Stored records
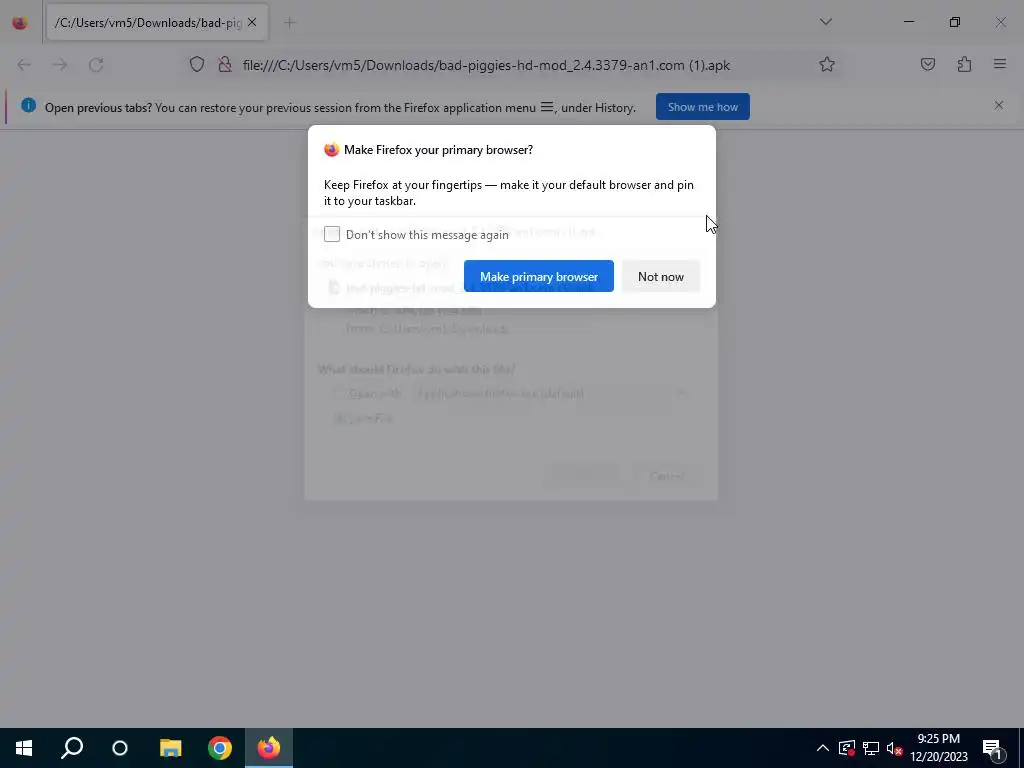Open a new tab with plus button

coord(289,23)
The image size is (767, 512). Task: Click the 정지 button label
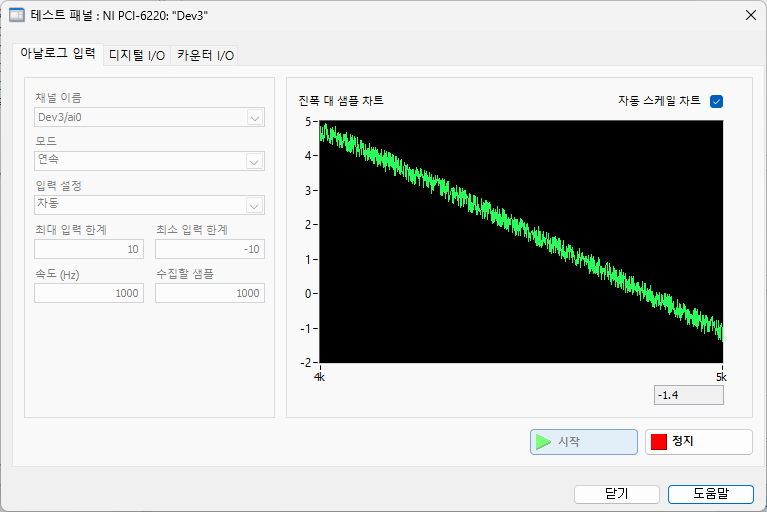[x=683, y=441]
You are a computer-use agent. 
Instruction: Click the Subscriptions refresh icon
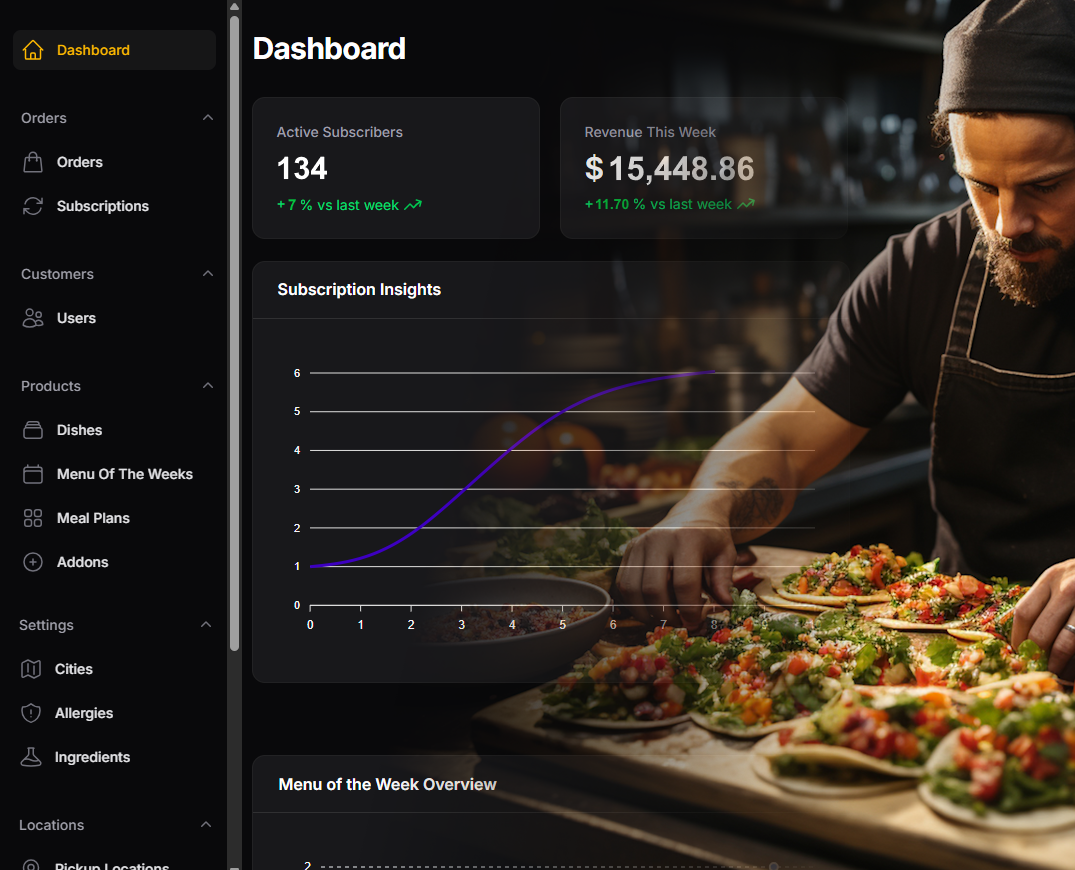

_Activity_:
Output, exactly and only, the lines beginning with the one that contains "You are a computer-use agent." and ending at the last line of the records above. Drop the pictures.

_Your solution_:
You are a computer-use agent. 
Instruction: Click the Subscriptions refresh icon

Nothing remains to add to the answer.